Output should continue dropping as the U.S. industry faces tighter financing and continued oversupply.
Production has been eroding since peaking last April near 9.7 million barrels a day, according to the U.S. Energy Information Administration data. Last week's output of 8,977,000 barrels a day is the lowest since October 2014, a month before OPEC stunned the energy world with a new market-based policy that sent prices crashing.
The goal of the Organization of the Petroleum Exporting Countries at the time was clearly to slow the output of high-cost producers — such as the upstart U.S. shale industry.
Now shale's struggles are a gift to producing countries. "They're buying time," said Andrew Lipow, president of Lipow Oil Associates. "It's going to fall off another 300,000 or 400,000 barrels a day by the end of the year."
Lipow, unlike some analysts, expects the producers meeting in Doha, Qatar, to take action to freeze output this weekend. Expectations of a deal have been pushing oil prices higher — up some 60 percent since February. Lipow said the decline in U.S. production also helped support prices Wednesday, even though U.S. inventories continue to rise.
The preliminary weekly figures from the EIA show how the decline in U.S. crude prices has hammered American free market drillers while their peers in oil exporting nations — particularly state-owned energy companies — continue pumping into a heavily oversupplied crude market.
U.S. crude production peaked at nearly 9.7 million barrels in April and fell to just under 9.2 million barrels in January, according to more accurate monthly data. The weekly figures suggest output has declined in 11 of the last 12 weeks.
Meanwhile, production from the OPEC states increased by 40,000 barrels per day to 32.38 million barrels in March, according to a survey of OPEC and oil-industry officials by Platts, an energy industry data publisher.
Increased output by Iran, which is re-establishing production after the lifting of sanctions, as well as by Iraq and Angola, offset declines in the United Arab Emirates. Output in Libya, Nigeria and Venezuela also fell.
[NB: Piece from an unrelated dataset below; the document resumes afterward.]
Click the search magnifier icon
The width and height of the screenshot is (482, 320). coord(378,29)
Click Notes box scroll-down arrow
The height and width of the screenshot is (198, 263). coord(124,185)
Saudi Arabia, the world's top exporter, pumped 10.2 million barrels per day for a third straight month, Platts reported. On Tuesday, Interfax reported the Saudis had reached a deal with Russia to freeze production regardless of whether other producers participate, though the Russian Oil Ministry refused to comment, Reuters reported.
The Saudi-spearheaded policy of maintaining high production was engineered and implemented in November 2014 to pressure high-cost producers, such as U.S. shale oil drillers, to shut in marginal production.